» **Exercise details**
All of the data should be repeated exactly; pictures are not part of the copy.

» **Materials provided**
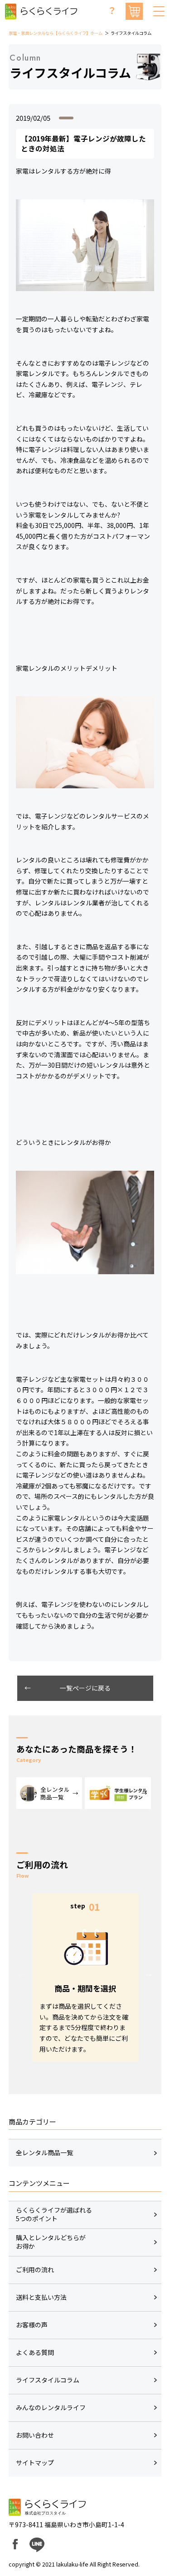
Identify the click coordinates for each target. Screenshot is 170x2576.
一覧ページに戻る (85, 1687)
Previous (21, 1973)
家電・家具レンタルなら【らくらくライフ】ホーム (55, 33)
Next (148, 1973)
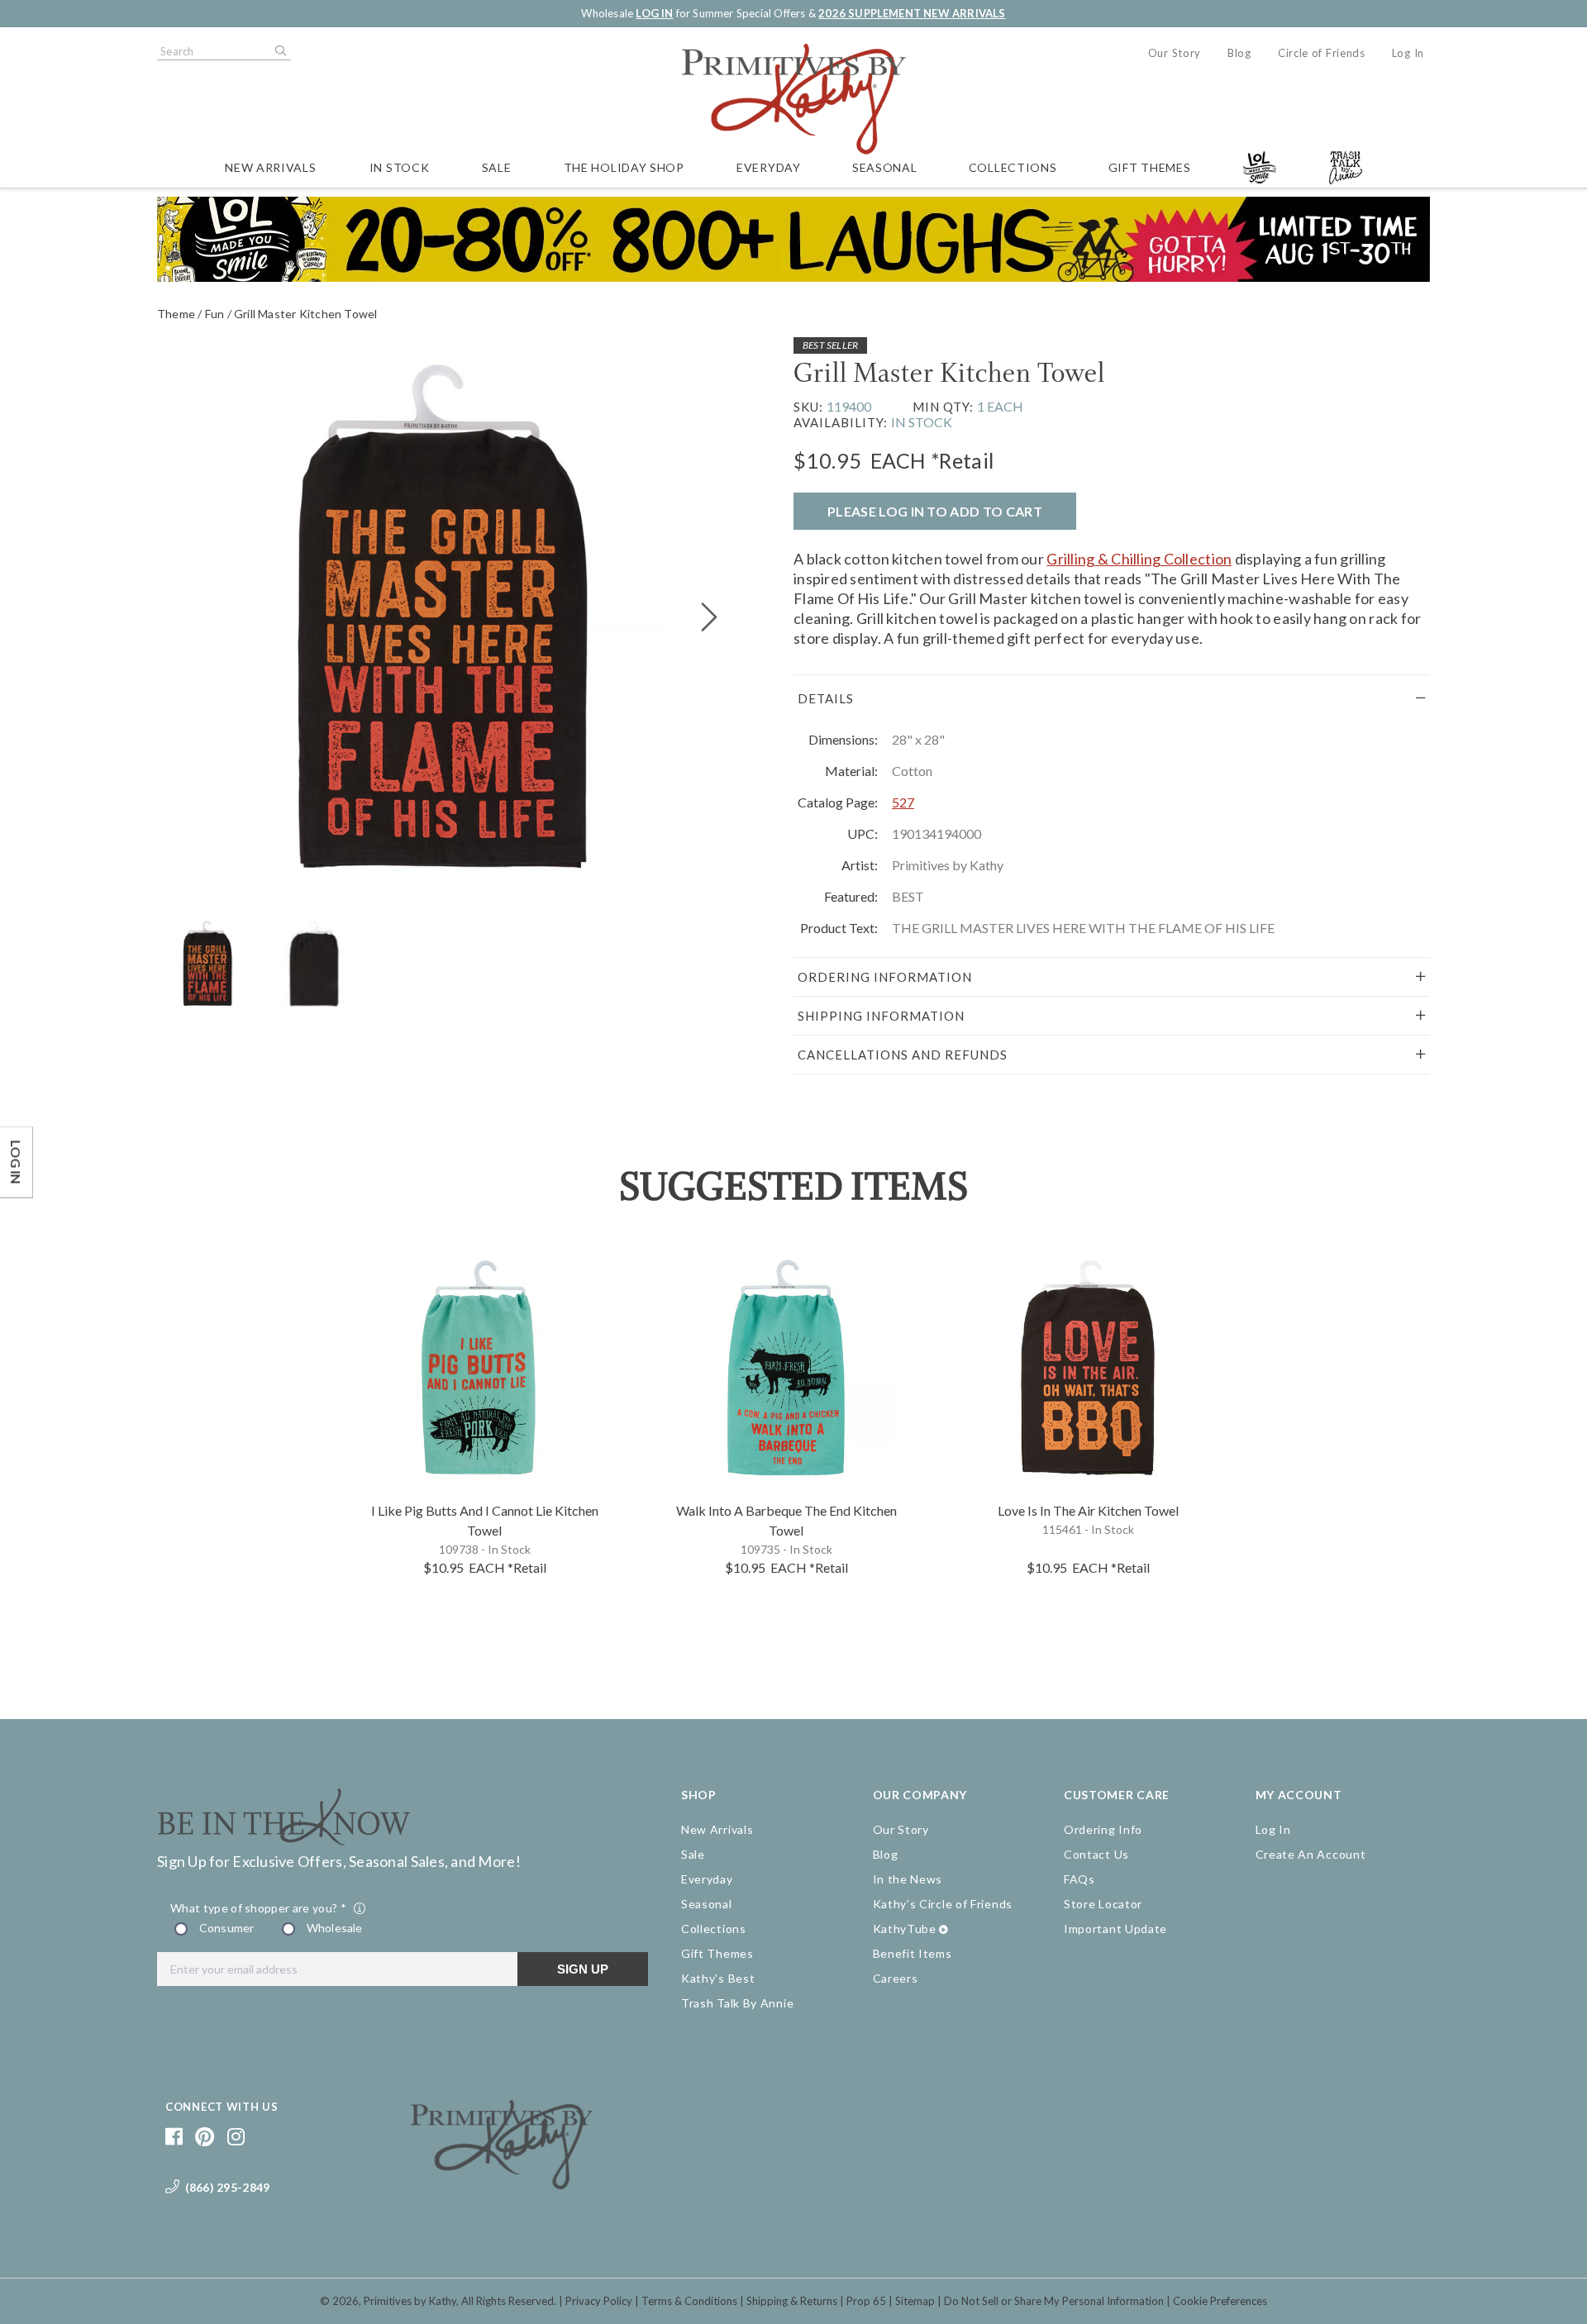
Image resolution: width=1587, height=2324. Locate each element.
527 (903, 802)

» **Answer to the problem**
Identify the click coordinates for each target. Screenshot is 170x2576.
一覧ページに戻る (85, 1687)
Previous (21, 1973)
家電・家具レンタルなら【らくらくライフ】ホーム (55, 33)
Next (148, 1973)
Image resolution: width=1587, height=2324. Locate each element.
527 (903, 802)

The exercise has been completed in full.